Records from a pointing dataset
====

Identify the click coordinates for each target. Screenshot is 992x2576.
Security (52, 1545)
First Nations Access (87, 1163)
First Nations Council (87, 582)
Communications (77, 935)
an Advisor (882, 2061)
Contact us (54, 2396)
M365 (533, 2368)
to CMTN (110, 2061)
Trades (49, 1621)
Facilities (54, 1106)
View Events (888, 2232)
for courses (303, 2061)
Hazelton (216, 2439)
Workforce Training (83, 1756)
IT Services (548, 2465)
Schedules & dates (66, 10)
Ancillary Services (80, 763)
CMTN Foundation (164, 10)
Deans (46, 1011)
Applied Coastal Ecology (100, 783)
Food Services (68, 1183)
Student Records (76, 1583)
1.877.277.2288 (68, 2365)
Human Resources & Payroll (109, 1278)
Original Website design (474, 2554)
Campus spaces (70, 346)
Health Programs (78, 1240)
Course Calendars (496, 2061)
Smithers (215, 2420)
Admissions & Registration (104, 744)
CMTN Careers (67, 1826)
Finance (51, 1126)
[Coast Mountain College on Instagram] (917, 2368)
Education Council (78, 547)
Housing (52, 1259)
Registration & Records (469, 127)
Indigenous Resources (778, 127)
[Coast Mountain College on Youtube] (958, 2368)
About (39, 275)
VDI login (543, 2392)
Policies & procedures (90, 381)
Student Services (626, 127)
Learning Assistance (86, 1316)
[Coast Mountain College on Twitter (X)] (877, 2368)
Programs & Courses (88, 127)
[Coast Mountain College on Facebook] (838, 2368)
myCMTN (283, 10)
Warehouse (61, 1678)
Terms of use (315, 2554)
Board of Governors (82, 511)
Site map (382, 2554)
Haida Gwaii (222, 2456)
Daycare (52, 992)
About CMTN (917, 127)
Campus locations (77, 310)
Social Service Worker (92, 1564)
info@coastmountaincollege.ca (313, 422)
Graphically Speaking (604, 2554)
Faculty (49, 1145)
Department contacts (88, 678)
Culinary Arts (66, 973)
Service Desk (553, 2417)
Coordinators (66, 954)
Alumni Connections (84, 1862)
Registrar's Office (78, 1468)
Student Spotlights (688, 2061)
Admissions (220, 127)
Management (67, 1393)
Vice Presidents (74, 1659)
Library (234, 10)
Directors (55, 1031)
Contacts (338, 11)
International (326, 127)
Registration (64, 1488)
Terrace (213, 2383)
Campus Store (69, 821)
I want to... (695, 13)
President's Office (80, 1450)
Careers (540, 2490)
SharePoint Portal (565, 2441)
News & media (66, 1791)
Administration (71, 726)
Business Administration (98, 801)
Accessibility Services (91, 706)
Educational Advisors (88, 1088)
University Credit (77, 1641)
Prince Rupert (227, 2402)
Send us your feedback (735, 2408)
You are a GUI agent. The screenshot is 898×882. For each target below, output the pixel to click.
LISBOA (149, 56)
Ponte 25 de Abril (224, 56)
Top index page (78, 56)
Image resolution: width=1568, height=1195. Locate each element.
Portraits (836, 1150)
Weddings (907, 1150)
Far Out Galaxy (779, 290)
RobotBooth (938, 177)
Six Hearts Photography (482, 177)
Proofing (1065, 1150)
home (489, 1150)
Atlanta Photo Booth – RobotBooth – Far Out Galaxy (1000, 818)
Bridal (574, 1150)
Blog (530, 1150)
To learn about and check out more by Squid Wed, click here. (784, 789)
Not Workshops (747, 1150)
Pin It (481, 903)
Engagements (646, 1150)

====

### Directions for this task
Rewrite the rows above from the line with "for courses (303, 2061)" to the line with "Admissions (220, 127)", keeping each request as it is and multiplying every coordinate in the answers by 0.25, rounded to the nearest whole number with halves rounded up.

### Result of this exercise
for courses (76, 515)
Hazelton (54, 610)
Workforce Training (21, 439)
IT Services (137, 616)
Schedules & dates (17, 3)
Ancillary Services (20, 191)
CMTN Foundation (41, 3)
Deans (12, 253)
Applied Coastal Ecology (25, 196)
Food Services (17, 296)
Student Records (19, 396)
1.877.277.2288 (17, 591)
Human Resources & Payroll (27, 320)
Original Website design (119, 639)
Campus spaces (18, 87)
Health Programs (20, 310)
Course Calendars (124, 515)
Smithers (54, 605)
Admissions & Registration (26, 186)
CMTN Careers (17, 457)
Finance (13, 282)
[Coast Mountain College on Instagram] (229, 592)
Education Council (20, 137)
Housing (13, 315)
Registration & Records (117, 32)
Indigenous Resources (195, 32)
[Coast Mountain College on Youtube] (240, 592)
About (10, 69)
VDI login (136, 598)
Policies & procedures (23, 95)
Student Services (157, 32)
Learning Assistance (22, 329)
[Coast Mountain College on Twitter (X)] (219, 592)
Programs & Courses (22, 32)
[Coast Mountain College on Facebook] (210, 592)
myCMTN (71, 3)
Warehouse (15, 420)
Terms of use (79, 639)
Board of Governors (21, 128)
Site map (96, 639)
Haida Gwaii (56, 614)
Daycare (13, 248)
About CMTN (229, 32)
Campus locations (19, 78)
Social Service Worker (23, 391)
info@coastmountaincollege.ca (78, 106)
Graphically Speaking (151, 639)
Faculty (12, 286)
Department contacts (22, 170)
Culinary Arts (17, 243)
Service Desk (138, 604)
Coordinators (17, 239)
Alumni Connections (21, 466)
Registrar's Office (20, 367)
Student Spotlights (172, 515)
Admissions (55, 32)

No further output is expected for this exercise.